A guided tour through the domain takes about two hours and includes three tastings paired with an appetizer.
The end of our hike leads us back to the village of Voerendaal, and the cozy tavern of the Sint Bernardushoeve. A fraternity of hikers is always welcome to indulge in some sweetness here. I crave the typical desserts of the region; which comes in generous, tasty slices of Limburgse Vlaai. And the conclusion of the jury was unanimous: a definite winner. Make sure to taste a piece of this locally infamous pie when passing by.
Romantic dinner amidst the vines
Few things can beat some nice wining and dining after soaking up so many wonderful experiences in Zuid-Limburg: from the vineyards and tasting its marvelous wines to the idyllic walking opportunities. One thing you can rest assure off: you will grow an appetite!
Our eye fell on the Italian restaurant Pirandello located in the beautiful Winselerhof domain in Landgraaf, a city conveniently close to all the wine domains in the region. Winselerhof even has its own small vineyard which you can admire while enjoying Pirandello’s exquisite meals, pleasantly seated in a modern yet also rustic setting (tip: ask for a seat on their terrace when good weather allows it).
The perfect place to come to rest and to indulge yourself with some of the little pieces of art prepared by chef Raul Govaerts and his team.
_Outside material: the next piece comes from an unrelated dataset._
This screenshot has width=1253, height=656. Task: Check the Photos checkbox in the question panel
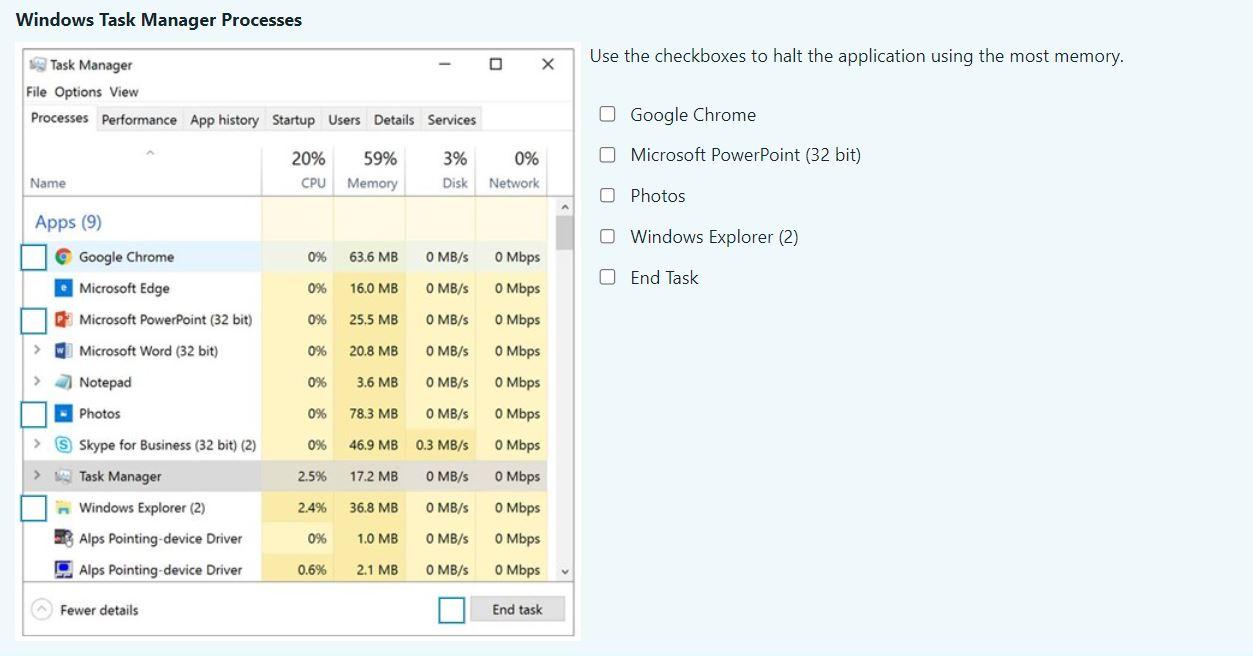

Their courses can best be described as little paintings, a sight for the eye, which awake all your other senses and lead to an unforgetable culinary experience. We enjoyed a 4-course diner accompanied with a specifically selected set of Italian wines. The origin of the meals: the authentic Italian cuisine, straightforward and simple, cooked with regional, biological ingredients.
Where to eat:Restaurant Pirandello is the perfect place amidst the vines to enjoy a romantic dinner. While you can enjoy classical Italian dishes on the melodies of Andrea Boccelli in Landgraaf, Voerendaal offers a peek into the regional cuisine of the area. The best slice of Limburg Pie is to be enjoyed at de Bernardushoeve.
Tucked away in the southernmost right corner of the Netherlands, there is a precious piece of land waiting to be discovered. The Netherlands may draw ravers, bohemian instagram flower field seekers and good-time partiers to Amsterdam and Keukenhof but it hasn’t lost its taste for the simple country life. Somewhere in Zuid Limburg, rough hands are gently picking grapes and bottles of sparkling wine are being popped.
Dive into a whimsical world of fairytale half-timbered houses, flowery meadows and gold and amber vineyards in Zuid Limburg, the Netherlands.
A big thank you to Visit Zuid Limburg and each individual operator who hosted us during our stay. As always, all words and opinions are our own.